Viacom CEO Philippe Dauman topped the USA Today list, with a combined $84.5 million in pay, between a $2.6 million salary, an $11.25 million bonus and a $70.5 million return on stock options in 2010. Hovering near the bottom were executives like Steve Jobs, John Mackey of Whole Foods and Vikram Pandit of Citigroup, whose symbolic $1 annual salaries belie massive net worths thanks to their holding stock in their respective companies. Though Jobs’ $8.3 billion and Mackey’s $1.8 billion dwarf Pandit’s net worth, estimated in the tens of millions, as of this year, Pandit will earn $1.75 million, exceeding what he was earning before the recession hit.
All told, the 175 CEOs that USA Today collected data on made a combined $1.84 billion, with a median annual pay of $8.8 million. This represents a 26 percent jump in annual pay from 2009; average private industry workers, on the other hand, saw pay raises of 2.1 percent over the same period.
Meanwhile, hedge fund managers are making money that makes CEO income look pitiful by comparison. The top 25 hedge fund managers in the U.S. made a combined $22 billion, bolstered by surging gold prices and a generally bullish market. This works out to an average of $883 million in 2010 income for those 25 managers, the third-highest in history.
Far and away the top earner among them was John Paulson of Paulson & Co., who personally made $4.9 billion in 2010, largely in gold. Other hedge fund managers invested heavily in the emerging lawsuit market, lending millions to law firms heading up major class-action suits. Interest on the loans is passed on to the firm’s clients in additional fees, meaning that many plaintiffs who are victorious in class-action suits end up paying for the “privilege” of winning.

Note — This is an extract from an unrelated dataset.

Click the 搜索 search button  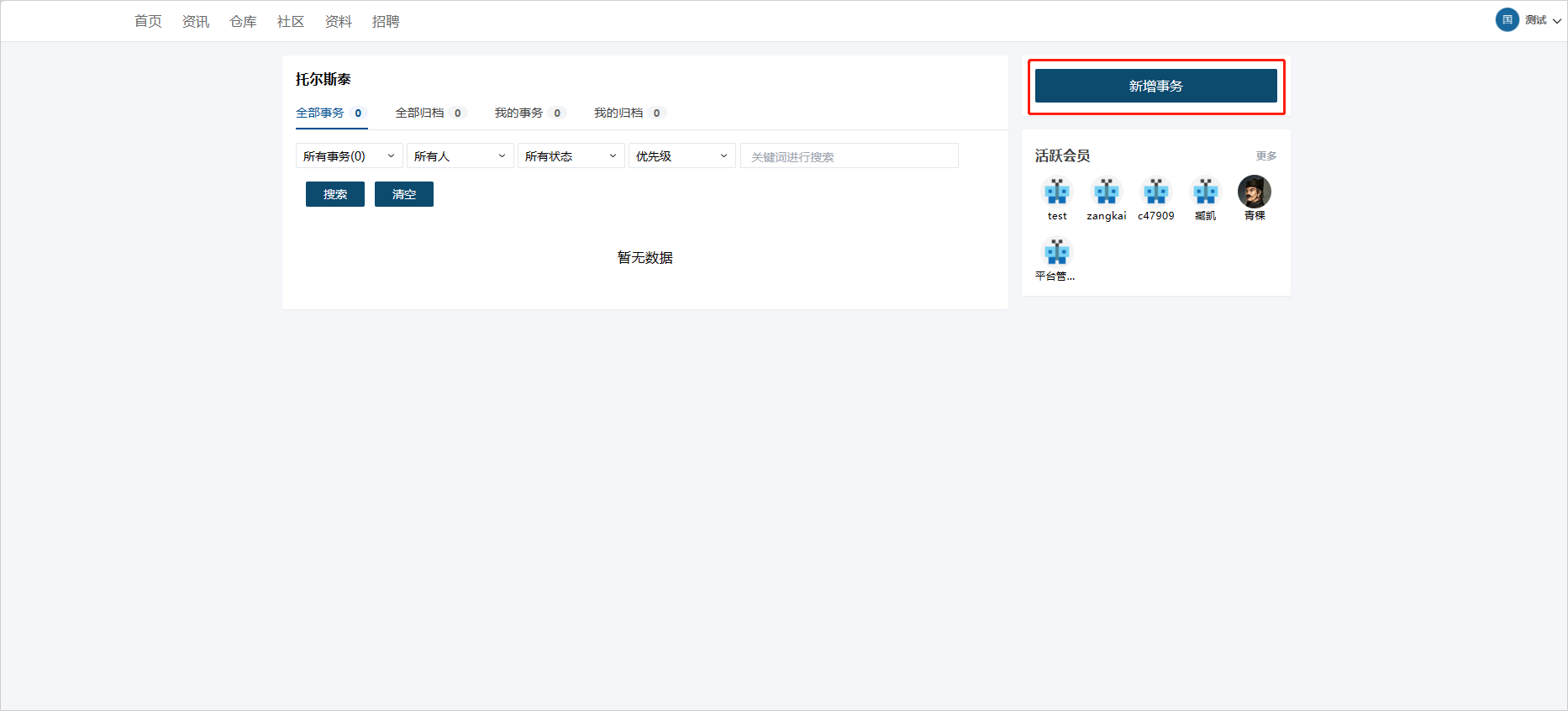[x=334, y=194]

Even assuming Paulson works at the high-end of the industry standard for people working for hedge funds — say, 60 hours a week — his astronomical pay would break down to about $436 per second on the job. It would take him one minute and 48 seconds to earn the median yearly income for American men.
Despite their massive haul in 2010, hedge fund managers continue to exploit a controversial “carried interest” tax loophole that allows them to pay a maximum of 15 percent on the vast majority of their income, as opposed to the 35 percent that others in the top tax bracket are required to pay. Efforts (PDF) to close the loophole in the past have been unsuccessful.